Segundo Prestes, o que a indústria nacional precisa não é competir com os gigantes asiáticos, mas ter flexibilidade em sua produção para suprir demandas específicas em caso de escassez devido a situações atípicas, como a pandemia de coronavírus.

“Com a pandemia faltou não só insumo para a indústria farmacêutica, mas todo tipo de matéria-prima para diversas áreas, por isso é preciso ampliar nossa flexibilidade para conseguir produzir alguns insumos básicos”, explica Prestes.

Segundo economistas, a pandemia de coronavírus gerou um desarranjo das cadeias produtivas no mundo todo, gerando escassez de produtos em diversas áreas.

Inspecionados e aprovados pela Anvisa

Para poderem ser utilizados pela indústria farmacêutica, todos os medicamentos importados da China são, antes de tudo, aprovados pela Anvisa.

Além de analisar os compostos em si, a agência de vigilância sanitária brasileira faz inspeções periódicas nos países exportadores. E o segundo país com maior número de vistorias, segundo o relatório da Anvisa de outubro, é a China, com 73 duas inspeções em 42 empresas entre 2010 e 2019. Somente a Índia recebeu mais inspeções da Anvisa.

Segundo a agência, empresas chinesas têm 95 certificados de boas práticas na produção de remédios.

O país exportador que mais teve não-conformidades por inspeção feita foi o México. E, embora não-conformidades com as práticas exigidas também tenham sido encontradas em fabricantes na China, as empresas que não atendem aos padrões de qualidade exigidos perdem o registro da Anvisa e ficam impossibilitadas de exportar produtos para o Brasil.

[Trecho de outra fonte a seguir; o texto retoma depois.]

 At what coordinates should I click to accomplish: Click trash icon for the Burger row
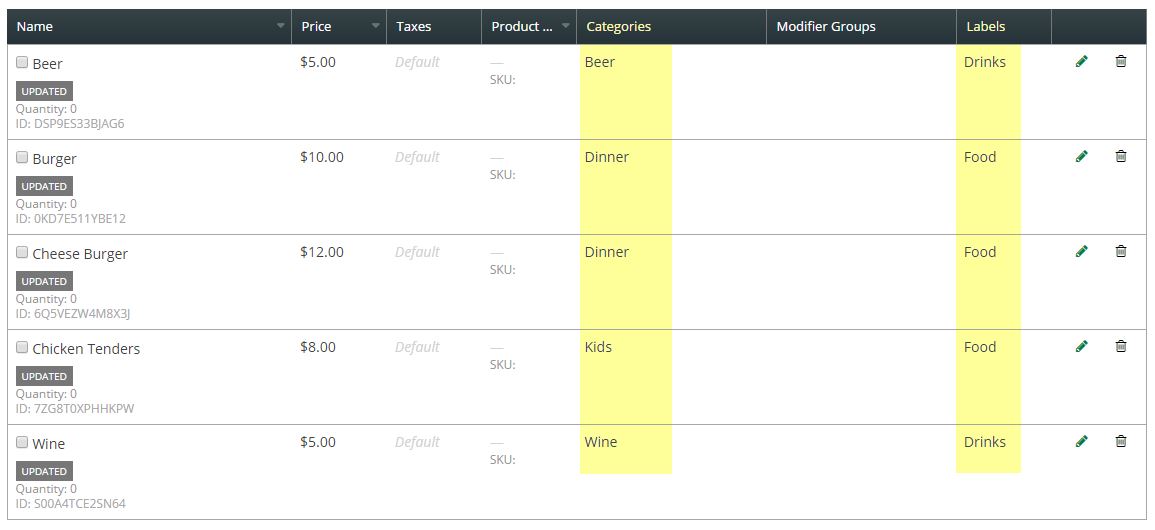(x=1121, y=157)
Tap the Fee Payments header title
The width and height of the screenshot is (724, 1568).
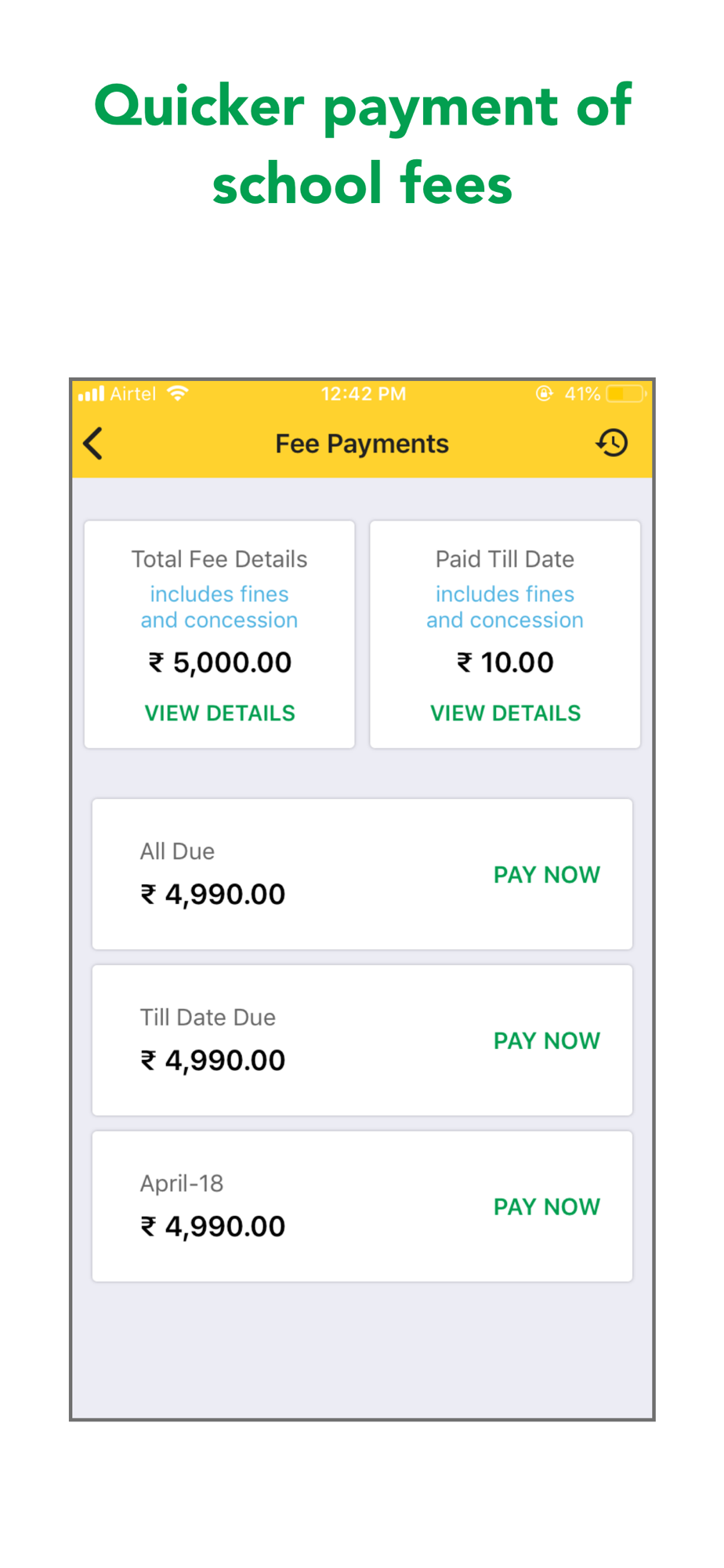(362, 444)
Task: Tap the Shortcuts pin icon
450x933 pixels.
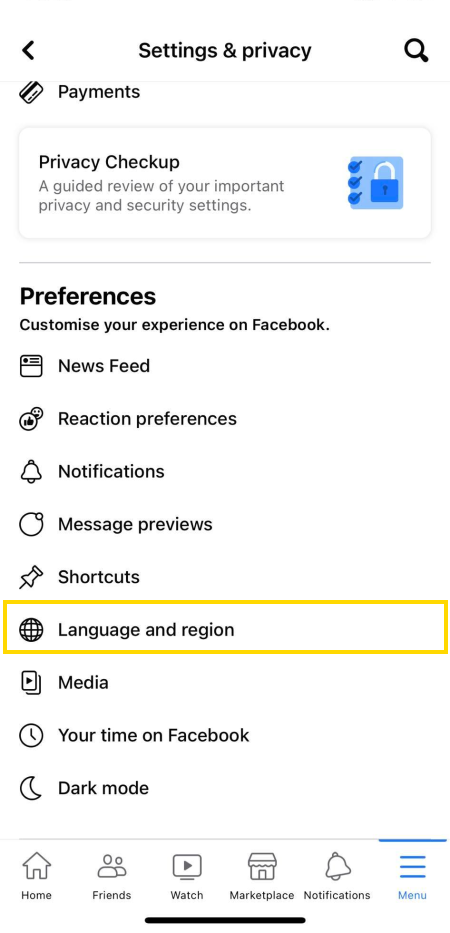Action: coord(31,577)
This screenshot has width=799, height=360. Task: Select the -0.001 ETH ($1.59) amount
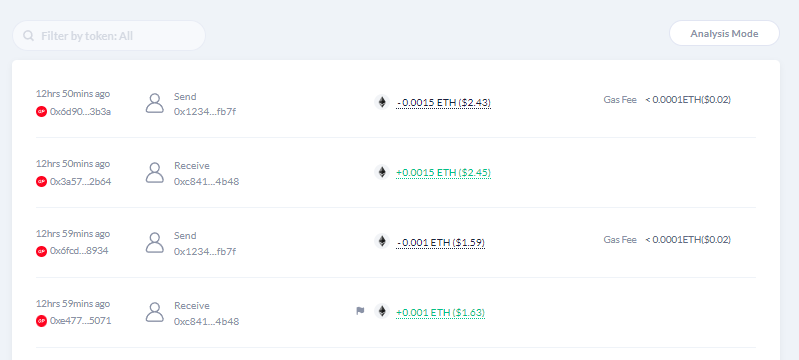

Segundo o presidente a Sindusfarma, além da análise da Anvisa, o controle de qualidade também é feito pela indústria. “As empresas brasileiras têm uma expertise em avaliar a qualidade dos parceiros, das matérias-primas e dos medicamentos acabados”, diz Nelson Mussolini.

“A China hoje é uma grande potência e se tornou um parceiro de qualidade. Eles também também exportam para os EUA e para a Europa, e o FDA (Food and Drugs Administration, a vigilância sanitária dos EUA) também faz fiscalização lá para autorizar a importação de produtos.”